Radiat Prot Dosimetry. 2004;108(1):65-72. doi: 10.1093/rpd/nch005.
The objectives were to assess patient effective radiation dose from fluoroscopically guided surgical reconstruction of femoral fractures and provide normalized data for the estimation of patient effective dose and risks associated with such procedures performed in any laboratory. The fluoroscopic control required during surgical reconstruction of femoral fractures was classified into two types identified by beam orientation, i.e., posterior-anterior (PA) and lateral crosstable (LC) exposures. The duration and the dose area product (DAP) of each exposure were monitored in 24 patients with femoral fractures. Patient dose per DAP unit and per minute of fluoroscopy were measured at 14 radiosensitive organs/tissues using an anthropomorphic phantom and thermoluminescence dosimetry. The typical effective dose to patients with femoral fracture treated surgically in our institution was 11.6-21.7 microSv. This effective dose is estimated to cause an excess of 1.4 fatal cancers per million patients treated, and an excess of 0.4 hereditary disorders per million of births. Induction of deterministic skin injuries to treated patients is highly improbable at the dose levels found in this study.
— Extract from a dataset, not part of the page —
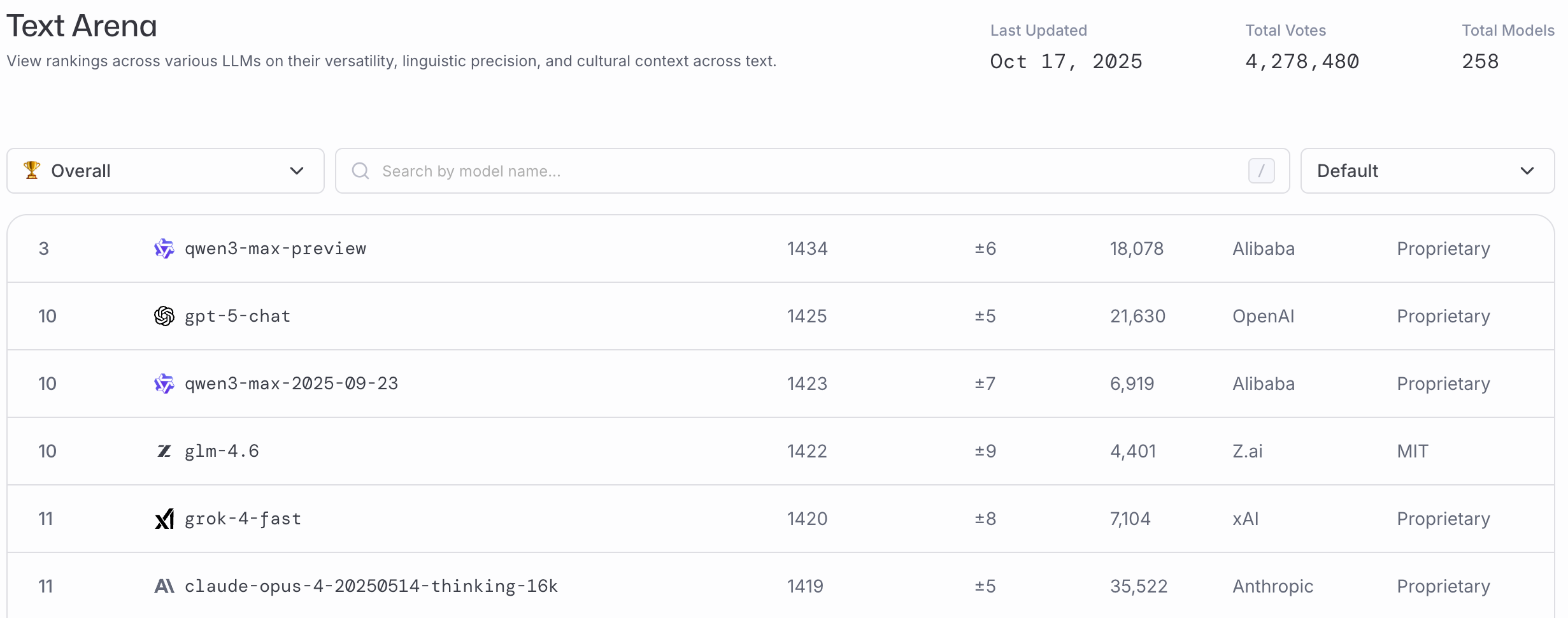Image resolution: width=1568 pixels, height=618 pixels.
Task: Open the glm-4.6 model entry
Action: (x=222, y=451)
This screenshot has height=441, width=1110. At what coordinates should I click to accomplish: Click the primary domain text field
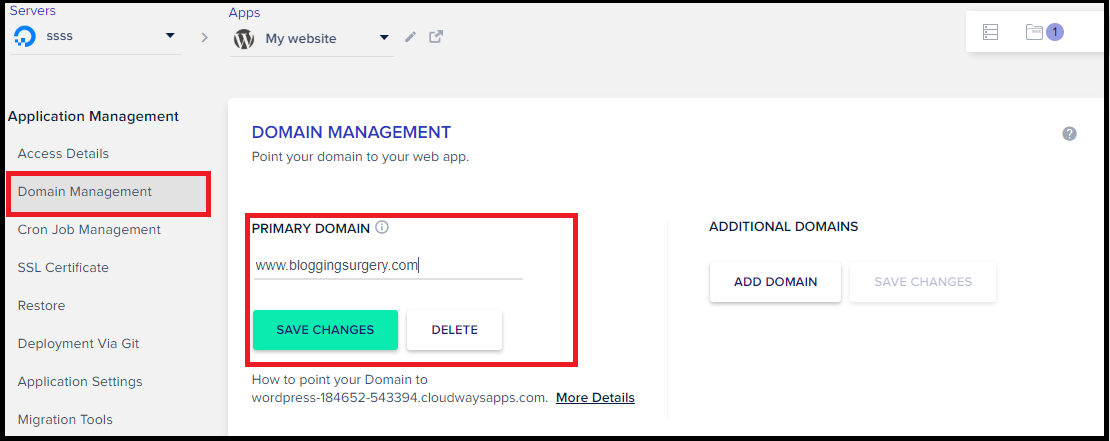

Patient effective dose and associated risks from a typical fluoroscopically guided surgical fixation of femoral fracture are low. However, they may be significantly elevated if treated patients are young individuals and/or the fluoroscopic exposure is prolonged. The present data may be used to determine effective dose to patients undergoing surgical reconstruction of femoral fracture in any institution.